* **AUFGABEN**:
**1)** Fasse den Textauszug in zwei Sätzen zusammen.
**2)** Ersetze im Textauszug „Ruderer“ durch „Studenten“ und gib den Abschnitt von „Ein klischeeanfälliges Genre, das“ bis einschließlich „ihrer Geschichte verdankt.“ wieder.

* **TEXTAUSZUG**:
^^^^^^^^
Ein klischeeanfälliges Genre, das auch bei Apple mit Stereotypen wuchert. Zu Beginn nämlich erschüttert ein Terroranschlag Bagdad, bevor drei Schnitte weiter acht Ruderer 5000 Kilometer nordwestlich vor idyllischer College-Kulisse das tun, was man mit Cambridge halt assoziiert. Im Osten Chaos, im Westen Kultur: Brady Hooks Achtteiler scheint früh für eurozentristische Ordnung zu sorgen – würde sich die Explosion im Irak nicht als Unfall erweisen, der etwas zutage fördert, dem das Elite-College Teile ihrer Geschichte verdankt.
^^^^^^^^
* **GESPEICHERTE DATENSÄTZE**:
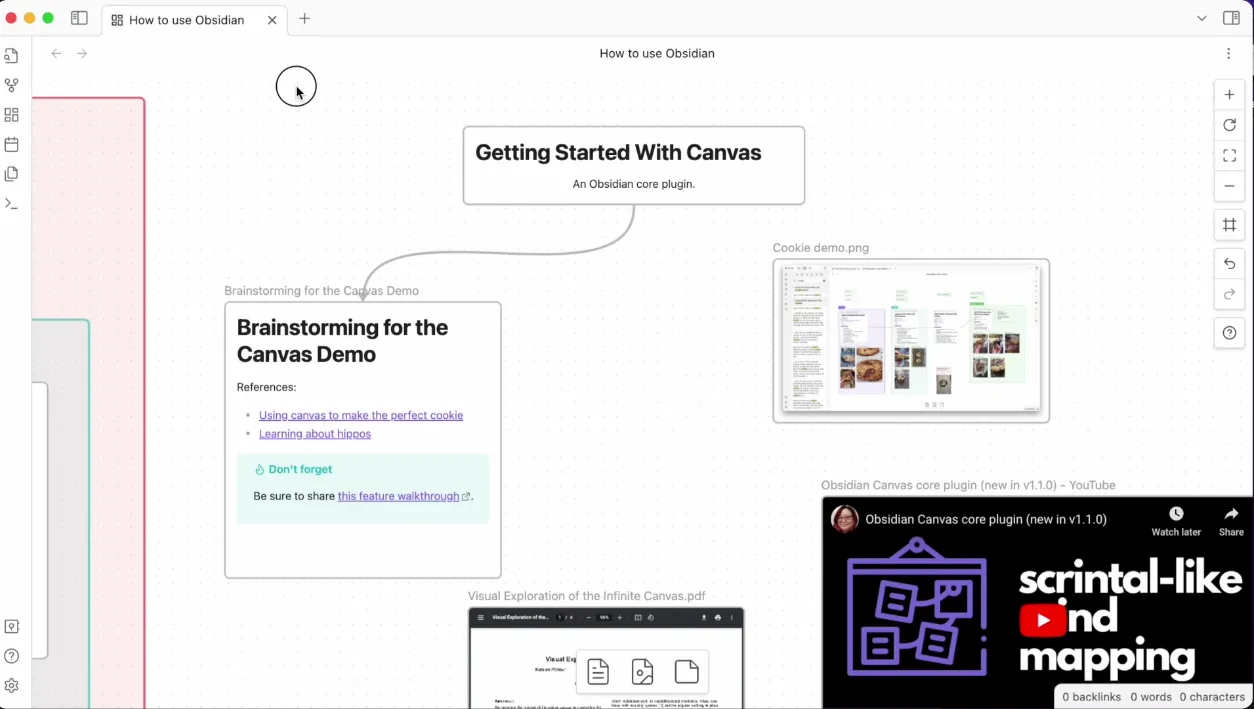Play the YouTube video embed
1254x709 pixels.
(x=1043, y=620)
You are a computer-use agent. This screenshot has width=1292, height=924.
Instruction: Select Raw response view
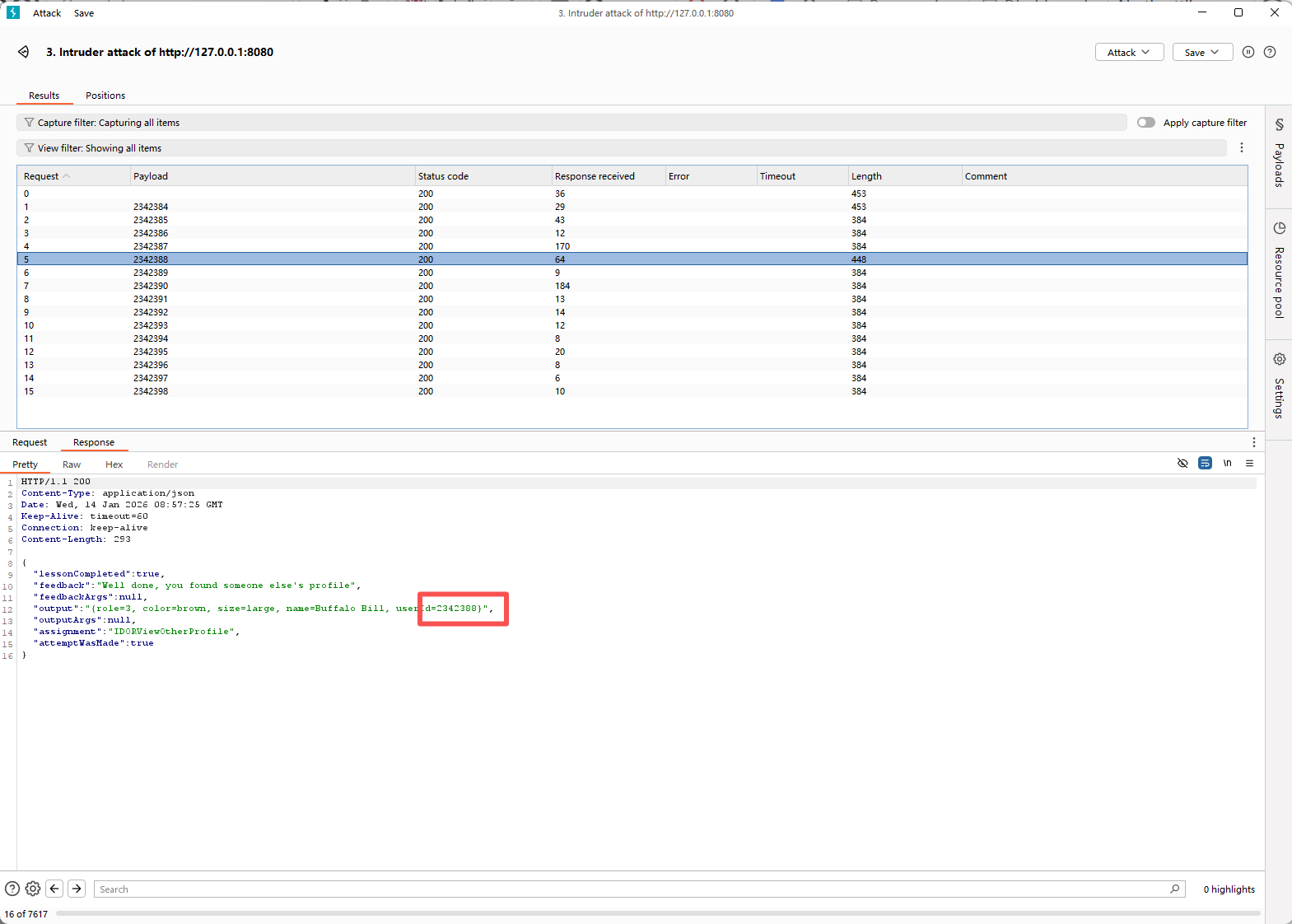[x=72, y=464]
^^^^^^^^
* **LÖSUNGEN**:
**1)** Der Achtteiler von Brady Hook bei Apple beginnt mit einem Terroranschlag in Bagdad und springt dann zu acht Ruderern vor der College-Kulisse von Cambridge. Der scheinbar eurozentristische Gegensatz von Chaos im Osten und Kultur im Westen kippt, weil sich die Explosion im Irak als Unfall erweist, der etwas zutage fördert, dem das Elite-College Teile seiner Geschichte verdankt.

**2)**
Ein klischeeanfälliges Genre, das auch bei Apple mit Stereotypen wuchert. Zu Beginn nämlich erschüttert ein Terroranschlag Bagdad, bevor drei Schnitte weiter acht Studenten 5000 Kilometer nordwestlich vor idyllischer College-Kulisse das tun, was man mit Cambridge halt assoziiert. Im Osten Chaos, im Westen Kultur: Brady Hooks Achtteiler scheint früh für eurozentristische Ordnung zu sorgen – würde sich die Explosion im Irak nicht als Unfall erweisen, der etwas zutage fördert, dem das Elite-College Teile ihrer Geschichte verdankt.